Fidia e la tecnica crisoelefantina
Sull’onda di questo grande successo ottenuto ad Atene (dove poi sarebbe stato accusato ed arrestato per essersi autoritratto nello scudo della statua della Parthenos), Fidia fu chiamato a realizzare un’altra straordinaria opera come lo Zeus di Olimpia. Per tale scultura, di proporzioni monumentali, l’artista utilizzò la medesima tecnica crisoelefentina. Al suo lavoro fu, inoltre, destinato uno specifico ambiente del santuario: un ergasterion, cioè un’officina, dal cui scavo archeologico sono emersi frammenti di avorio, ceramica, ossidiana e lamine di piombo.

La descrizione di Pausania
Lo Zeus di Olimpia, celebrato come una delle sette meraviglie dell’antichità, è andato completamente perduto. La scultura, infatti, fu derubata nel V secolo d.C. e portata a Costantinopoli: qui, fu bruciata dall’incendio che colpì la capitale dell’Impero Romano d’Oriente nel 475. Per fortuna, lo scrittore Pausania, nella Periegesi della Grecia (V, 11, 1-2), ha riportato una descrizione abbastanza dettagliata del suo aspetto: «Il dio, fatto d’oro e d’avorio, è seduto in trono. Gli sta sulla testa una corona lavorata in forma di ramoscelli d’ulivo. Nella mano destra regge una Nike, anch’essa criselefantina, con una benda e, sulla testa, una corona. Nella mano sinistra del dio è uno scettro ornato di ogni tipo di metallo, e l’uccello che sta posato sullo scettro è l’aquila. D’oro sono anche i calzari del dio e così pure il manto. Nel manto sono ricamate figurine di animali e fiori di giglio.».

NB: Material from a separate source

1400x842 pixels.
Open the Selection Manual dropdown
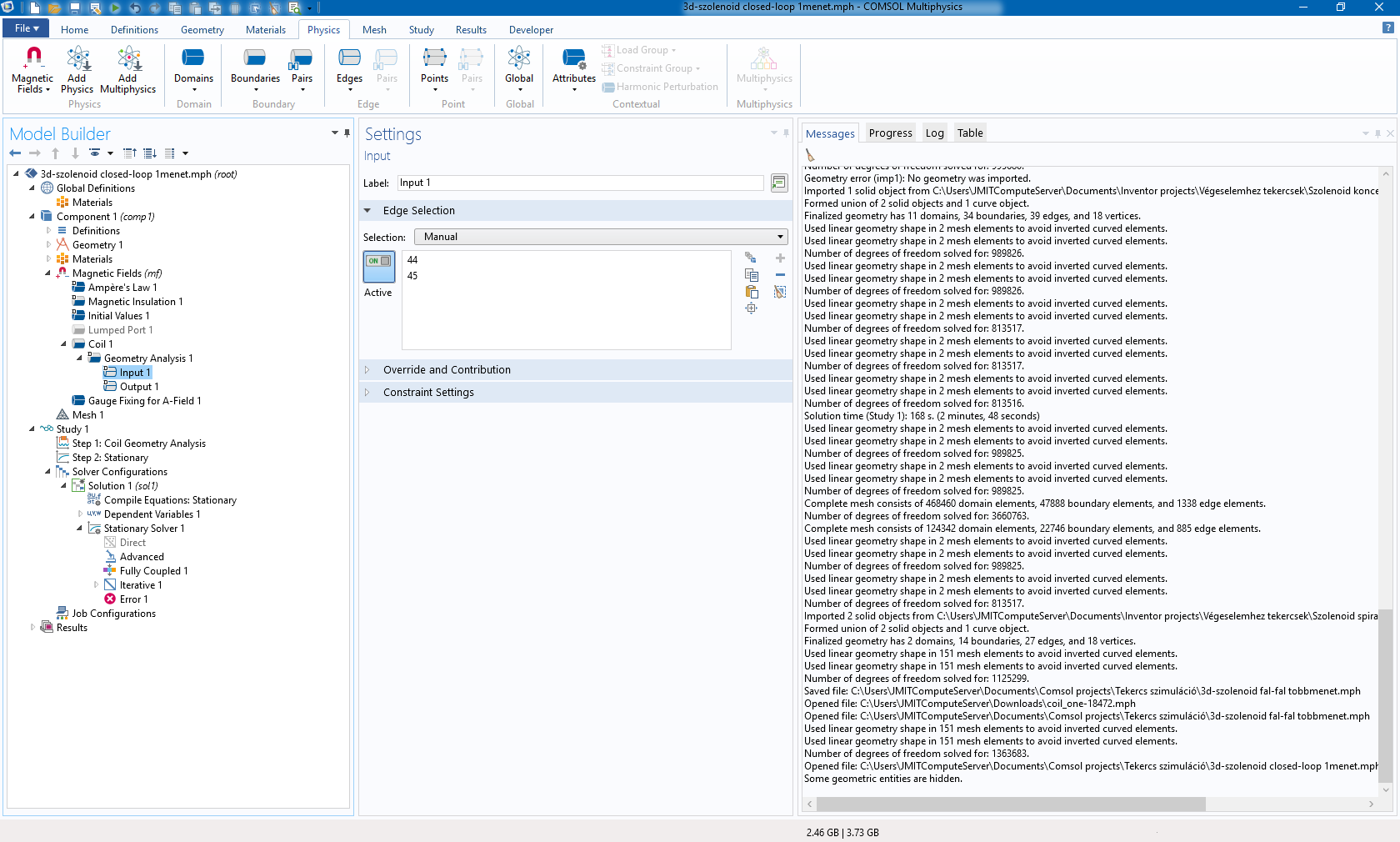tap(600, 237)
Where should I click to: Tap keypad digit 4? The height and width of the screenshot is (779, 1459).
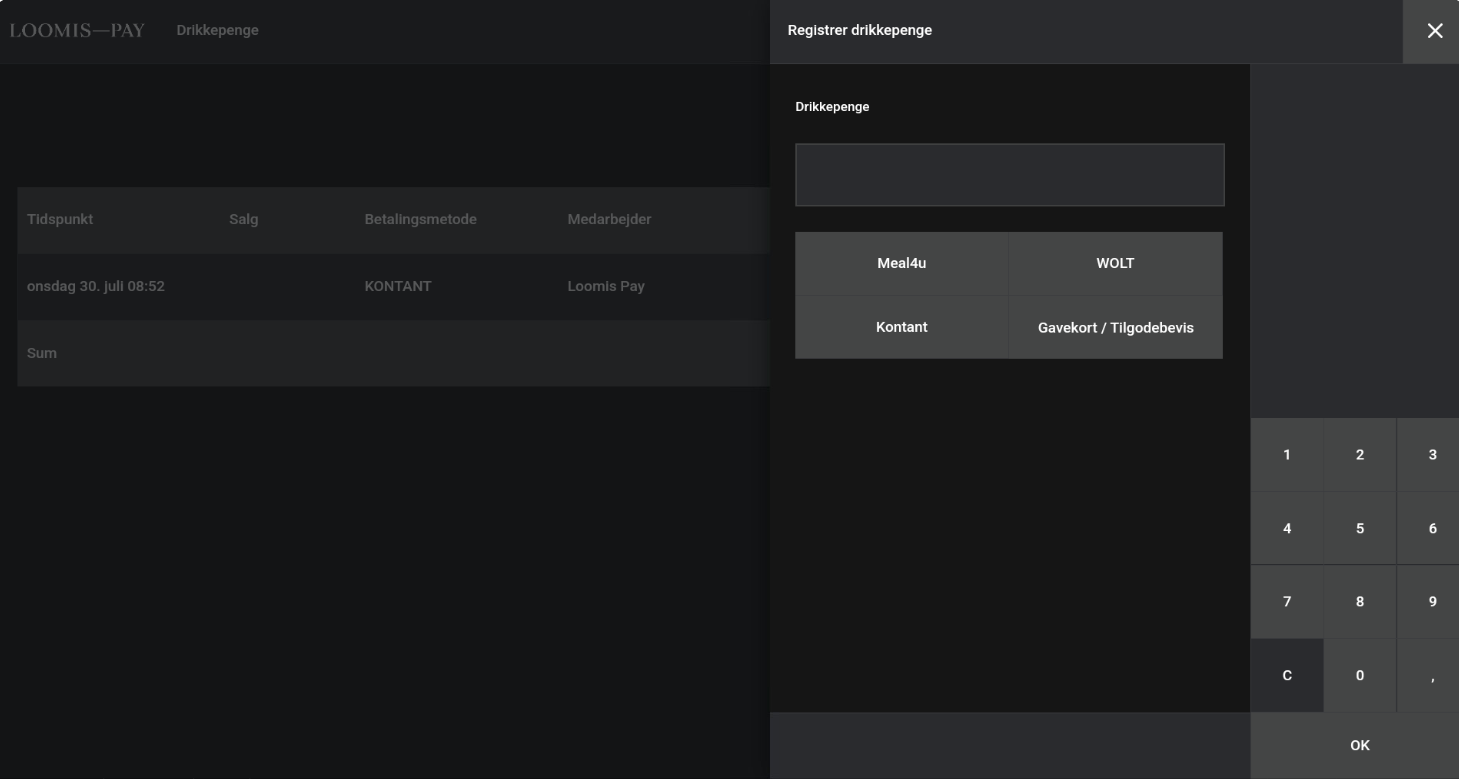click(1286, 528)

Lo Zeus di Olimpia ricostruito in 3D
Negli ultimi anni, una compagnia d’assicurazioni australiana, la Budget Direct, ha portato avanti un’interessante iniziativa: ricostruire virtualmente le famose sette meraviglie del mondo antico. Per tale motivo, l’azienda si è rivolta ad uno studio di architettura di Londra (Neoman), che ha elaborato, tra le varie immagini, anche quella dello Zeus di Olimpia.
In questa riproduzione 3D, emerge anzitutto il contesto in cui l’opera era stata collocata, ossia la cella del noto tempio ellenico. Quest’ultima è stata raffigurata come un museo a cielo aperto, frequentato da alcuni turisti con zaini sulle spalle. Le dimensioni della scultura, inoltre, sono state ripresentate in maniera grosso modo fedele rispetto ai dati tramandati dalle fonti letterarie.
Poggiato su un enorme basamento rettangolare (6 x 10 m), lo Zeus di Olimpia aveva un’altezza complessiva di quasi 12 m, pari a quella del colonnato della cella, articolato su due livelli: se il padre degli dei si fosse alzato dal trono, affermò ironicamente lo scrittore Strabone, avrebbe potuto abbattere con la sua testa il tetto dell’edificio.